__DATA TO EXAMINE__.
★ ★ ★ ★
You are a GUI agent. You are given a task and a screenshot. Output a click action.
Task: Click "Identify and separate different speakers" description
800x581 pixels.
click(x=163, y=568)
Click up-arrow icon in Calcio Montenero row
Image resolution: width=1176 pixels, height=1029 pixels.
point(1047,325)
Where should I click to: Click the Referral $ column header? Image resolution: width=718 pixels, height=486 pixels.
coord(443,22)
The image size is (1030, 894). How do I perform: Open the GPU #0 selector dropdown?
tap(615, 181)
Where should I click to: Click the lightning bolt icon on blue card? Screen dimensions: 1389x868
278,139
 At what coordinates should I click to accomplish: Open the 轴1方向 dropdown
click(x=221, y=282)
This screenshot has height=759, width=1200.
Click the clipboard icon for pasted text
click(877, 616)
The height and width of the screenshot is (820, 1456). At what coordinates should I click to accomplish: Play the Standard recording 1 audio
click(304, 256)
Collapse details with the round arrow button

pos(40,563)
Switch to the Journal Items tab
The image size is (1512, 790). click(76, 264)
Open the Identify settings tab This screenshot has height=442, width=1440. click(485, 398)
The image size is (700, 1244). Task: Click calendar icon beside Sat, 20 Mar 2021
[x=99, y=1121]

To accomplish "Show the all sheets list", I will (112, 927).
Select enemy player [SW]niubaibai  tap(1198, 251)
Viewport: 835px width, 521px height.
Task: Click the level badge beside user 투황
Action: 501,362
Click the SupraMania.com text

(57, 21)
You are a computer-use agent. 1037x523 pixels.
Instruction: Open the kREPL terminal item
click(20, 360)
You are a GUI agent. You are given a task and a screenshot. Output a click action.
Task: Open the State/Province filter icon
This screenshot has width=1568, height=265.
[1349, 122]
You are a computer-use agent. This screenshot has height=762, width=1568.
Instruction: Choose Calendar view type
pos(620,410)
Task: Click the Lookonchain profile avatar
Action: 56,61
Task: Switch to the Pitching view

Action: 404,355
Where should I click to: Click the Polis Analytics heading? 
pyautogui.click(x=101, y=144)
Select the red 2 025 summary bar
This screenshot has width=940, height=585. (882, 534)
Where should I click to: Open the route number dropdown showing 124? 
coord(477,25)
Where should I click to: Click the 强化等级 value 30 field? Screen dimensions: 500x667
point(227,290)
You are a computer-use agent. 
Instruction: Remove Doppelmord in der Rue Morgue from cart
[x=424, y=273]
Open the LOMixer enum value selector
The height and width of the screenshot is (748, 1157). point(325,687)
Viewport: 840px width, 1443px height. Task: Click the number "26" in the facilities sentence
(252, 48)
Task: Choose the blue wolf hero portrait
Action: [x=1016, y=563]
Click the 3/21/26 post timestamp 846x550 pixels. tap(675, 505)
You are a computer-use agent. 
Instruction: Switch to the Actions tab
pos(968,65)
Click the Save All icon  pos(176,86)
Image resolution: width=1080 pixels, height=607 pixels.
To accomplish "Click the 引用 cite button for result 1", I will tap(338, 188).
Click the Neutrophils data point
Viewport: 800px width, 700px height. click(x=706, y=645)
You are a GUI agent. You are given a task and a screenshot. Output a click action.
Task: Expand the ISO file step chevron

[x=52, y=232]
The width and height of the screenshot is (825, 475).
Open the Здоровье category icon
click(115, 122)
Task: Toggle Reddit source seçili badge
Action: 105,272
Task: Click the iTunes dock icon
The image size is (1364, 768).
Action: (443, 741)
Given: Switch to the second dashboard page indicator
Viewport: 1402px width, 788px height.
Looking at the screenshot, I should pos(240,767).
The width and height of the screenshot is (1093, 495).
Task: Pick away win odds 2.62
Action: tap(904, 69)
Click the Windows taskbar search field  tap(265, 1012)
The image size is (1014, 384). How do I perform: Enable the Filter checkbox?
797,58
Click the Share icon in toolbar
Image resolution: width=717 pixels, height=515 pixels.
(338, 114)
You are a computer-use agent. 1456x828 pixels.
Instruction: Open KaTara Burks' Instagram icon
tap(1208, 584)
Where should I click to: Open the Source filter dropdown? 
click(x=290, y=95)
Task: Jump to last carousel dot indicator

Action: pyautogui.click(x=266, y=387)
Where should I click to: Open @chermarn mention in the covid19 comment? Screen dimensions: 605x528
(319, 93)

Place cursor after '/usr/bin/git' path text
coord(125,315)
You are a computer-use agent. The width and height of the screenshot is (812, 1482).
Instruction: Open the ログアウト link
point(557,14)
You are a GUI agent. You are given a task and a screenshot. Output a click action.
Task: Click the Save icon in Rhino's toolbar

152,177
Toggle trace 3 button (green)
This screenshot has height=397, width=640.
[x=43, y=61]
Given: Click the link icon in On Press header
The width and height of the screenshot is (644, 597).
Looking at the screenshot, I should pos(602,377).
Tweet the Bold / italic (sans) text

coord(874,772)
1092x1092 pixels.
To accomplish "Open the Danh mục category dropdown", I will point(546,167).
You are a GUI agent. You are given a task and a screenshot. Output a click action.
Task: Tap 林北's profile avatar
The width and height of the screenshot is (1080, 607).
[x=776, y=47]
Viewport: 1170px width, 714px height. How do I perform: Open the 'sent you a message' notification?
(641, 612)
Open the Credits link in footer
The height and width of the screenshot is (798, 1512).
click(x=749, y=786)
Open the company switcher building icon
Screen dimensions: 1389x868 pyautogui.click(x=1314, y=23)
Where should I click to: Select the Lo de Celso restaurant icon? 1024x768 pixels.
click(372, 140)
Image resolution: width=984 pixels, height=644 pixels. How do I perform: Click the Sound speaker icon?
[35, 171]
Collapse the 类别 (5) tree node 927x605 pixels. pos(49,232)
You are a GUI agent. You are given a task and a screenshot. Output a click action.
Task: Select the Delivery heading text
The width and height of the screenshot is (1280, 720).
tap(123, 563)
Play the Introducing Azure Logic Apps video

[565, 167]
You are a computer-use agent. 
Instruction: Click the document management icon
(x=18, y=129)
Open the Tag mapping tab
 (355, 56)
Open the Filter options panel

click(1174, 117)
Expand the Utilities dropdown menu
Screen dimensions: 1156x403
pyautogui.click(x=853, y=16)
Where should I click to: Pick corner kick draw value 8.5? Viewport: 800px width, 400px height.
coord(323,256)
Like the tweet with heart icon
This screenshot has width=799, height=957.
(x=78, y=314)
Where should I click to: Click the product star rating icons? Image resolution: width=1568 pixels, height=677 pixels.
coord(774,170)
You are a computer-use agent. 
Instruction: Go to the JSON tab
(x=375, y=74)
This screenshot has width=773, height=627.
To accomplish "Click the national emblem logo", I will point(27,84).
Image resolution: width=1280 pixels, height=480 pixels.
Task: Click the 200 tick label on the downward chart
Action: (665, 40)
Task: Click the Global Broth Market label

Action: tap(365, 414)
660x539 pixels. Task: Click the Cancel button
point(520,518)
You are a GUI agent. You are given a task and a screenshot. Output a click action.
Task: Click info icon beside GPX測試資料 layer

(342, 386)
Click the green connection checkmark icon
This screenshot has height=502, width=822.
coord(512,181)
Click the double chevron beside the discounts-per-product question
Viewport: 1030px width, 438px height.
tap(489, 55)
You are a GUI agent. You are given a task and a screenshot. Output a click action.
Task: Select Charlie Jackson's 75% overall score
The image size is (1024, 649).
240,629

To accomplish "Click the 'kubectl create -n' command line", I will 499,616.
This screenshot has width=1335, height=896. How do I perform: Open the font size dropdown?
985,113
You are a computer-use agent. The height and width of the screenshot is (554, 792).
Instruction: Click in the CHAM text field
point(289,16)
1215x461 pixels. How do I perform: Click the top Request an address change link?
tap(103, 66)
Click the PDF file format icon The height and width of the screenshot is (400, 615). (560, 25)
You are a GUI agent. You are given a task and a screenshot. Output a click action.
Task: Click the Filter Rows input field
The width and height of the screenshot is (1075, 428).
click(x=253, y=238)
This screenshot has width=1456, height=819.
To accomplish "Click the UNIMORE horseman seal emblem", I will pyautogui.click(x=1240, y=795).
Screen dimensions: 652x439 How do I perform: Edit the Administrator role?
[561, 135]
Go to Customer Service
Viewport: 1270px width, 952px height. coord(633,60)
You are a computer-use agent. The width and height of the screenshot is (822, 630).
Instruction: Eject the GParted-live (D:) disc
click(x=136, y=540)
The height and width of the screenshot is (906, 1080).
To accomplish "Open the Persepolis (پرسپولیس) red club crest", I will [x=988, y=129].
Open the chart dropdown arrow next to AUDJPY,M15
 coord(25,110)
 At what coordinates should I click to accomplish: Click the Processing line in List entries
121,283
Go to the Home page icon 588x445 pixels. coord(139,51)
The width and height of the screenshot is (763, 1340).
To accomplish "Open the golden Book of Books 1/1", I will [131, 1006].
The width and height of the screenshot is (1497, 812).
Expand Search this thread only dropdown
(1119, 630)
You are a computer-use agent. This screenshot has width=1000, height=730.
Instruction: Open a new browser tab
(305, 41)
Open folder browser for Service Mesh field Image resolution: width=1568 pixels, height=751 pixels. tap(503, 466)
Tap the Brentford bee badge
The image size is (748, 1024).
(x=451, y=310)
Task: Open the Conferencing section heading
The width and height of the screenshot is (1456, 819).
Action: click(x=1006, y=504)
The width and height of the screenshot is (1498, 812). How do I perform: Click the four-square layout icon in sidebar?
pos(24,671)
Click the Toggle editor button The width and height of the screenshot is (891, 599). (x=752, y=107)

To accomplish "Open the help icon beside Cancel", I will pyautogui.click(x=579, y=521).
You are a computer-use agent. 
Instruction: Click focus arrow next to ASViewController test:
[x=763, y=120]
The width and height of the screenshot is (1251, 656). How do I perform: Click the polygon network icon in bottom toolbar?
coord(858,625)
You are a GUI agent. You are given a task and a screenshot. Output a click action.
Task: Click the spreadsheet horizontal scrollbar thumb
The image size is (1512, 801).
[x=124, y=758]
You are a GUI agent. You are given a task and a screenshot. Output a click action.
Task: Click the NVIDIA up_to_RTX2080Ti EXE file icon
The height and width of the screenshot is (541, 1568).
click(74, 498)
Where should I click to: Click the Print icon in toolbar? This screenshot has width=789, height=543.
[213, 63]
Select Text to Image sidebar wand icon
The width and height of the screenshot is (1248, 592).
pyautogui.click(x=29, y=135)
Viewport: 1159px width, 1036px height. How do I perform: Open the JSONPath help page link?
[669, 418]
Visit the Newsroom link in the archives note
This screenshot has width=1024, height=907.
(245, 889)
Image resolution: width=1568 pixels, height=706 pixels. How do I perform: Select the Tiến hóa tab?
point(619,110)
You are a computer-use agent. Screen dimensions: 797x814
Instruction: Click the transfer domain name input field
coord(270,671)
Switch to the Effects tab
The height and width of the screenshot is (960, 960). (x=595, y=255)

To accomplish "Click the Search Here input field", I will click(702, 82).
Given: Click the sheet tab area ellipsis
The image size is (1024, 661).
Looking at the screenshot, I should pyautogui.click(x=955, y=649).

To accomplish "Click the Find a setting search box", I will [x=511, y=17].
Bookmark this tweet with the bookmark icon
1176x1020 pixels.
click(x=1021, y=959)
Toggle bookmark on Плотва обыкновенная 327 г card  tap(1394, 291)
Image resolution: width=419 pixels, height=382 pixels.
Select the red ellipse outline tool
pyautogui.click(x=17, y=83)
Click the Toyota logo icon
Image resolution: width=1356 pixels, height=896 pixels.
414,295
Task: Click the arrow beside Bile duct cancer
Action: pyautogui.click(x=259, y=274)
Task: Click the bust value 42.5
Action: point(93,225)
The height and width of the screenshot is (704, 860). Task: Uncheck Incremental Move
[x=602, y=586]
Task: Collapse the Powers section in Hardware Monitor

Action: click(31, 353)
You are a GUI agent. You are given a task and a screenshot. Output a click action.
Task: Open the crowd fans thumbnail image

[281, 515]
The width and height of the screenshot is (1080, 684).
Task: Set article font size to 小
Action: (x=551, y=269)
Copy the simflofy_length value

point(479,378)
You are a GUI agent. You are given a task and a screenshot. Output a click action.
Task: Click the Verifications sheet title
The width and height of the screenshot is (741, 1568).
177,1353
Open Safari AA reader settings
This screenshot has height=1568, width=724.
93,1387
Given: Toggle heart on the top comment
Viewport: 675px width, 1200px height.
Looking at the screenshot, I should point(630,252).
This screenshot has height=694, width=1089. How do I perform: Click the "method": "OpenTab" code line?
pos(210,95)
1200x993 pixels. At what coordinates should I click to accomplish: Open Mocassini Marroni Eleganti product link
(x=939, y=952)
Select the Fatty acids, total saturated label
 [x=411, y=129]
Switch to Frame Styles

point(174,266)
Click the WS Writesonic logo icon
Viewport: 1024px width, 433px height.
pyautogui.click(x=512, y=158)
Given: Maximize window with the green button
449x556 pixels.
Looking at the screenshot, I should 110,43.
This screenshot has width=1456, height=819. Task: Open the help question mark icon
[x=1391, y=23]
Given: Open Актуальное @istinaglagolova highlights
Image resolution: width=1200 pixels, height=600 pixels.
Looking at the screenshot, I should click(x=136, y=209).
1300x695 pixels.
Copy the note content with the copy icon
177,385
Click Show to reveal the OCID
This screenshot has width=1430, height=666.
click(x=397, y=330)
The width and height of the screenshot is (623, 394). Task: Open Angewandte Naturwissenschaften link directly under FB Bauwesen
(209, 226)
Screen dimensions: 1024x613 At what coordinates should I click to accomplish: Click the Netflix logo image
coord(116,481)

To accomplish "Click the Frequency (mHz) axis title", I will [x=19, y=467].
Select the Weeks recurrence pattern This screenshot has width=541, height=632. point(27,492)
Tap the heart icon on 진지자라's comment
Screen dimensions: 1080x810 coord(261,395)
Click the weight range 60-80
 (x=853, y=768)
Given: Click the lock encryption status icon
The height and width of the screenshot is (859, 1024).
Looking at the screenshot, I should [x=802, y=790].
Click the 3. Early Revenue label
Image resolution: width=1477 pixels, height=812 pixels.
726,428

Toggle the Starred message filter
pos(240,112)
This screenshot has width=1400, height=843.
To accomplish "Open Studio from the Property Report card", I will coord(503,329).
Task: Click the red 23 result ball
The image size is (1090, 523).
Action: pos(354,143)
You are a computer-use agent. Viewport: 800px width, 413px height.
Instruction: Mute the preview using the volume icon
★ ★ ★ ★
__DIRECTIONS FOR THIS TASK__. Copy out every line of the material above that mentions the word "bookmark".

__ANSWER BELOW__.
Bookmark this tweet with the bookmark icon
Toggle bookmark on Плотва обыкновенная 327 г card  tap(1394, 291)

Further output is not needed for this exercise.